Também aqui, grande parte da população viajava
“Por mares nunca de antes navegados,
Passaram(ndo) [ainda] além da Taprobana”…(Camões)
do medo, da ignorância, da falta de liberdade e igualdade nos vários níveis da vida social e política. Em 1976, estava eu no 5.º ano do liceu, atual 9.º ano, quando a minha turma começou a receber colegas africanas vindas de Angola que viviam com as suas famílias no antigo sanatório da Covilhã (com o nome Abrigo dos Hermínios). Eram os retornados. Outra palavra que a Revolução dera à luz. Entretanto, eu habituara-me a descascar os vocábulos para mais facilmente encontrar o seu significado. Mas às vezes ficava baralhada. Retornar é voltar para o sítio onde estávamos, mas aquele edifício que tinha sido sanatório não estava ocupado por portugueses da metrópole, mas sim por portugueses das províncias ultramarinas que agora fugiam da guerra e do medo antes da independência daqueles territórios. Eram muitas as famílias que ali se encontravam e que viviam sem condições.
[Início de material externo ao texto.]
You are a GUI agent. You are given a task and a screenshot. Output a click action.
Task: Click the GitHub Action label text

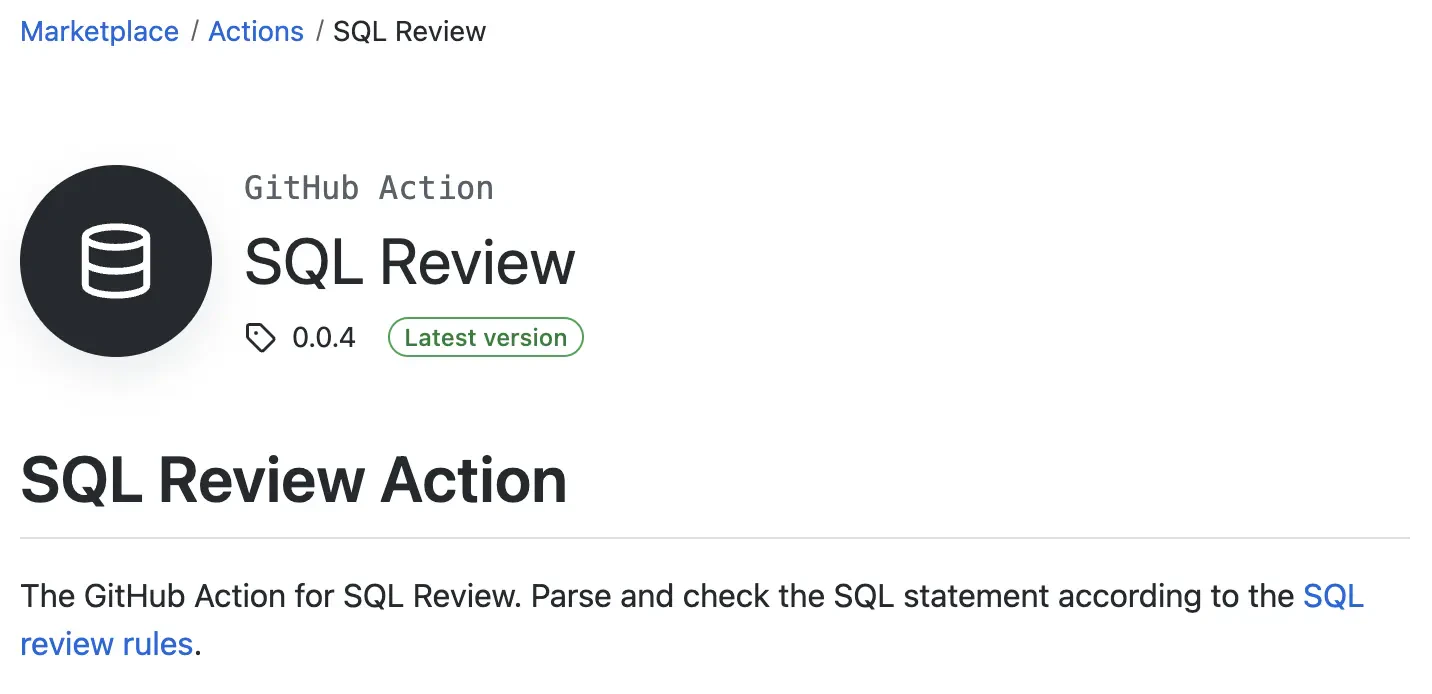pos(369,187)
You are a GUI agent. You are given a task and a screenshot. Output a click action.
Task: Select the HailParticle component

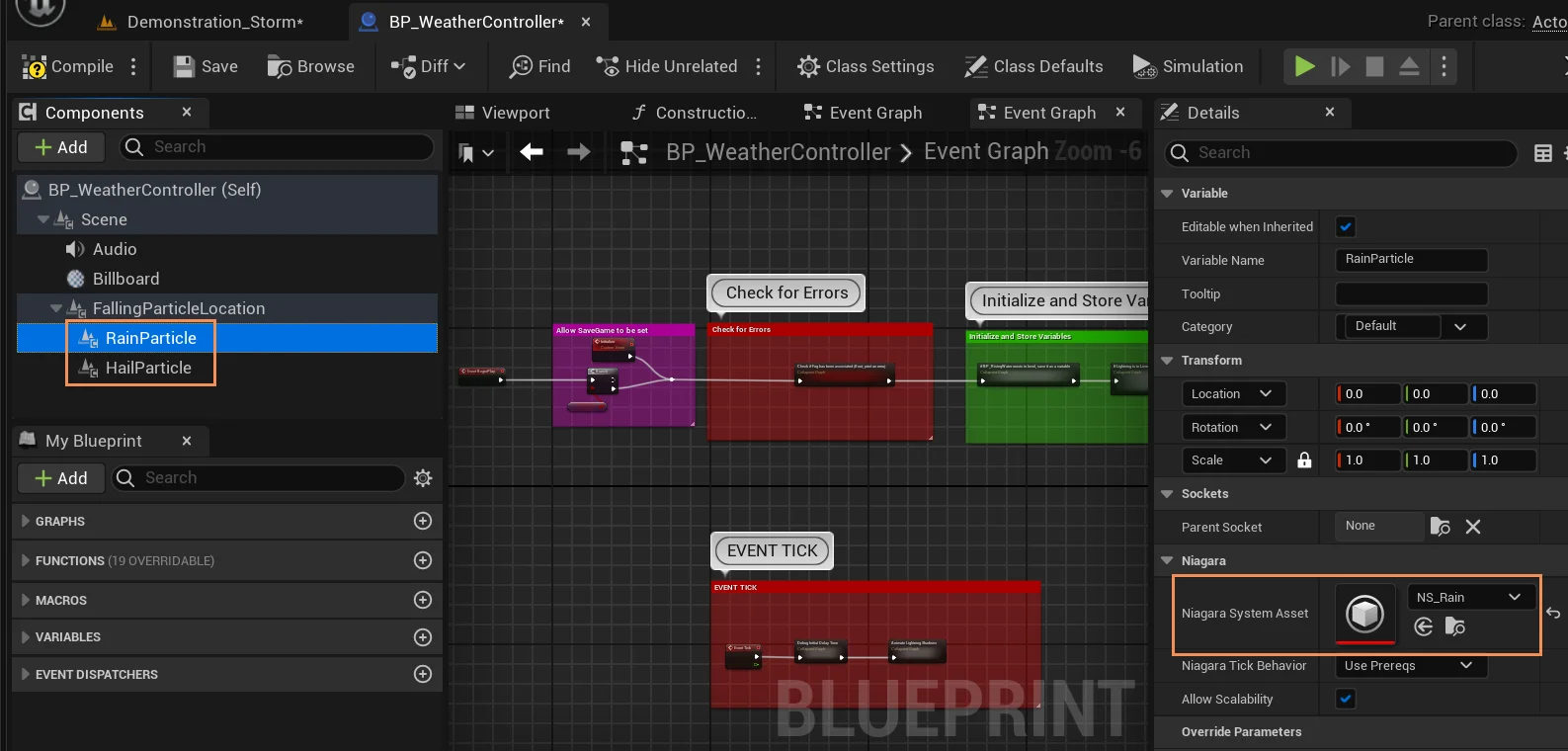[148, 368]
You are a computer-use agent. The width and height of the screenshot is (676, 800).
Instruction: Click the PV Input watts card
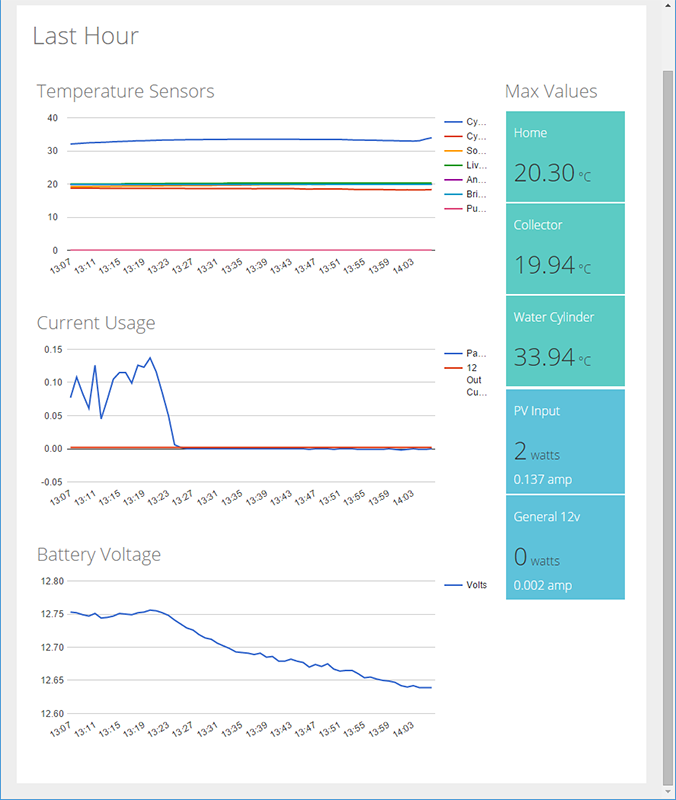565,442
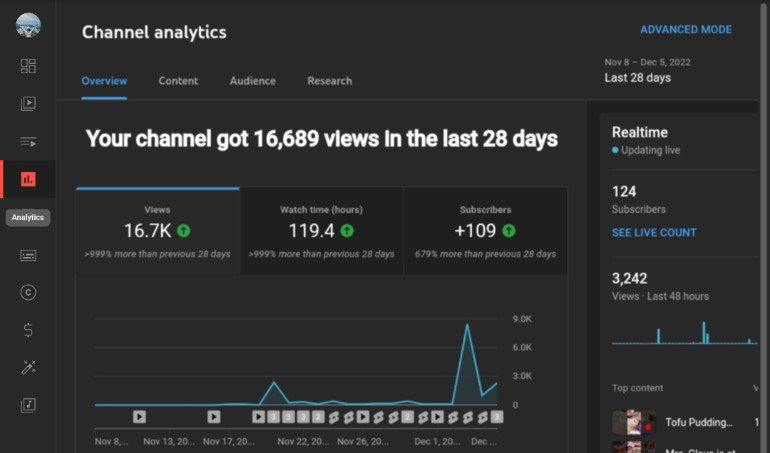Open the Customization magic wand icon

(x=28, y=368)
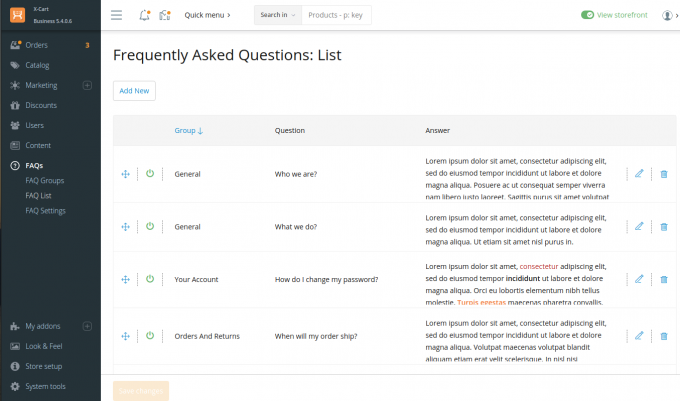Click the Add New button
680x401 pixels.
pyautogui.click(x=134, y=91)
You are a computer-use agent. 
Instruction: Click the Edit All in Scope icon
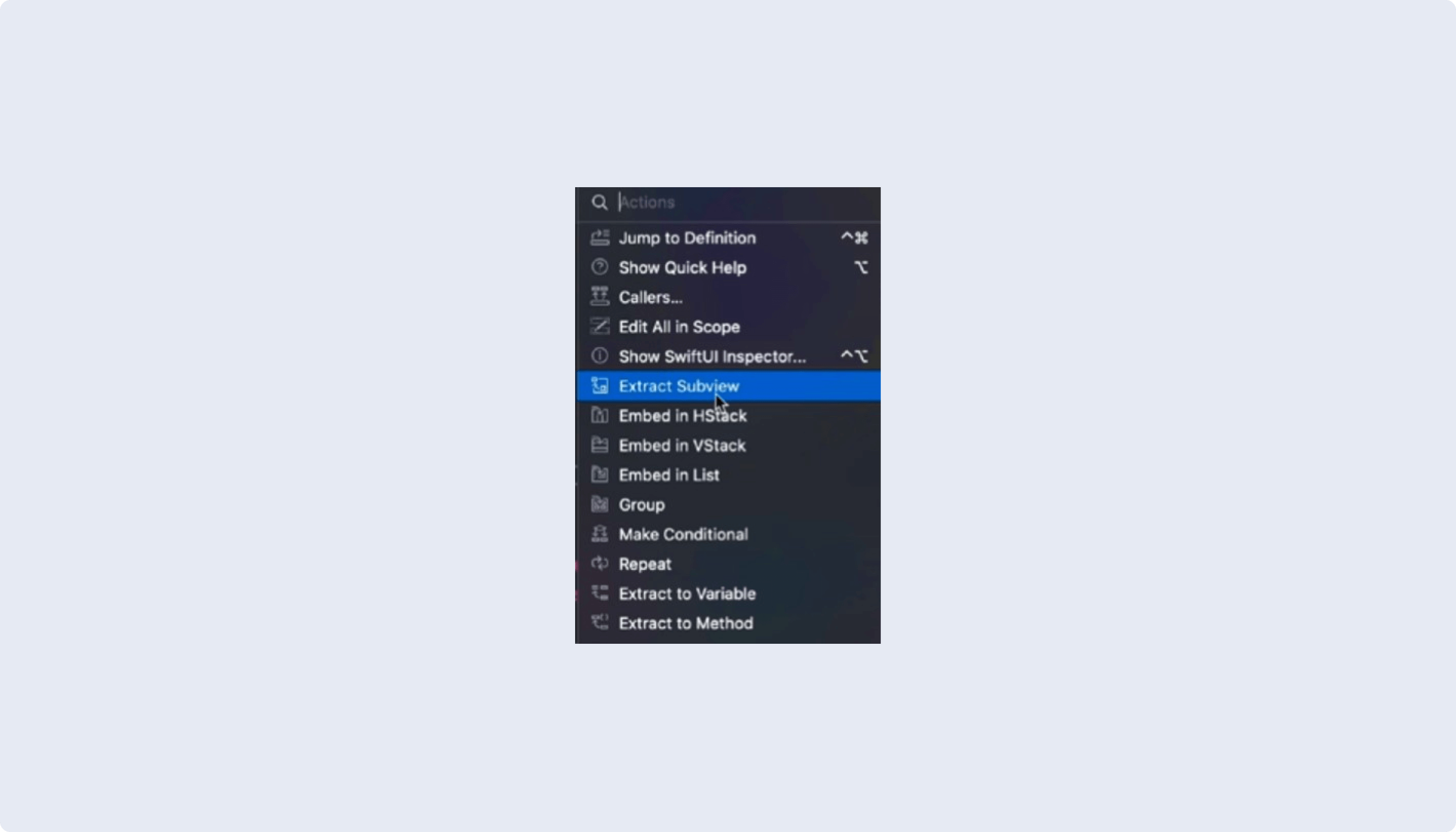[x=600, y=326]
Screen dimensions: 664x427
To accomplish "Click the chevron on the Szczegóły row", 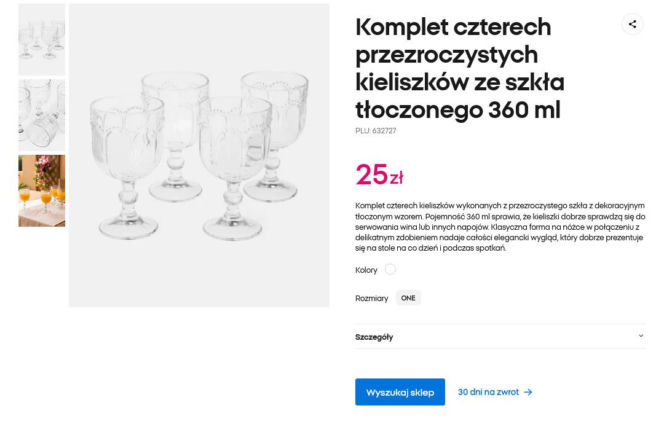I will (640, 336).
Assim se mantiveram vários anos, umas terão partido para os seus novos países, outras terão ficado e sido integradas na sociedade portuguesa, como todos os portugueses aqui nascidos e que haviam retornado. Hoje, esta palavra, devido ao terceiro D, que posteriormente consegui apanhar e compreender – DESENVOLVIMENTO –, apenas ilustra nos manuais uma situação histórica completamente ultrapassada e isolada. Não confundindo, como é óbvio, com a deslocação maciça de pessoas, nos nossos dias, devido a perseguições políticas, religiosas ou problemas económicos.
Este ano letivo foi também marcado por algumas passagens administrativas devido à falta de professores e à confusão instalada. Programas, manuais e exames eram postos em causa. Recordo-me de ter visto uma pauta de Filosofia em que todos os alunos obtiveram 20 valores como nota final.
No que correspondia ao atual ensino secundário, surgiu a disciplina Introdução à Política que eu frequentei. A formação política dos cidadãos estava na ordem do dia. A democracia tinha nascido, mas era ainda um bebé e como acontece com os pais e as mães quando nasce o primeiro filho, também o povo português teve de aprender a ser democrata. E tal como nunca deixaremos de aprender a ser pais e mães, também nunca deixaremos de ser aprendizes da democracia. Mesmo quando ela já tem 50 anos!